Flash: ese spyware de Linux

En esta noche de insomnio he encendido el ordenador para aprovechar el tiempo y al arrancar el navegador el monitor de red registraba un tráfico de red de unos pocos kb/s cuando yo todavía no había abierto una página así que he hecho un "iftop -B -i wlan0" y me he encontrado una sorpresa.

La sorpresa

¡Tráfico desde y hacia la IP 66.117.29.11!

Investigando

Me conecto al puerto 80 y me devuelve un bonito "The requested URL "/test" was not found on this server. That's all we know.". Hago un escaneo de puertos y tiene abierto también el 443. Misma respuesta.

Apago el navegador, desactivo el plugin de flash y deja de haber tráfico. Ups, olvidé hacer un tcpdump para ver a que endpoint llegaba el tráfico.

Buscando en internet

He buscado la IP y parece que es de Adobe pero en virustotal pone que se resuelven dominios tan exóticos como nationalbankofcanada.tt.omtrdc.net y doy fe de que es así.

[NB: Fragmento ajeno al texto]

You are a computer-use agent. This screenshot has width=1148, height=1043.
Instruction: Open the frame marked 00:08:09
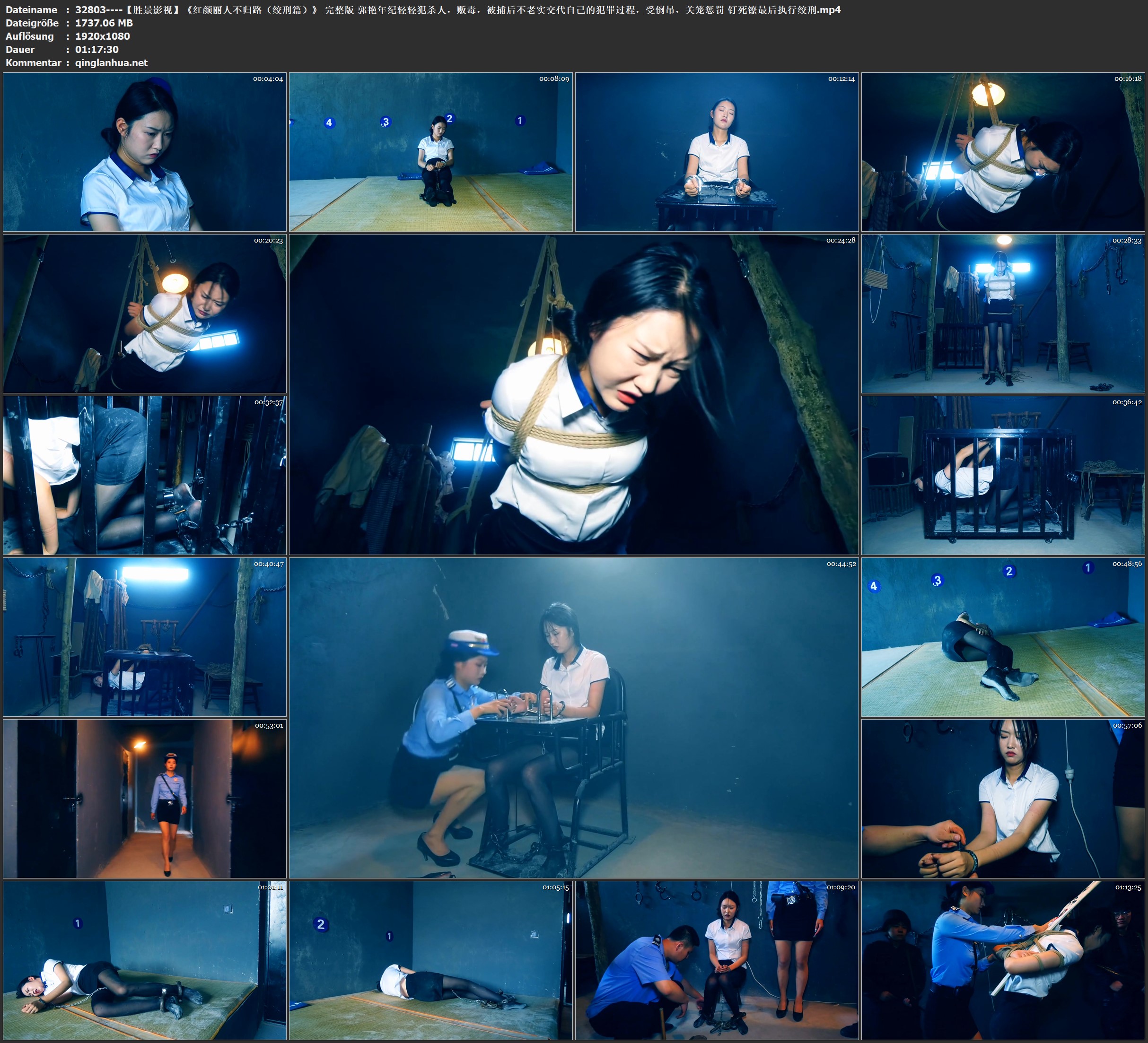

Mirando en abine veo que el dominio es de una empresa que se dedica a vender datos de usuario.

Conclusión

Supongo que el plugin estaría actualizando mis datos en su base de datos de usuarios.

No se en que momento el plugin de flash paso de ser algo serio a un virus pero no me extraña que haya bastantes empresas que lo rechacen frontalmente y que no funcione en algunos navegadores.

Y así es como mi relación con el plugin de flash terminó un 28 de Septiembre de 2015 a las 6 de la mañana.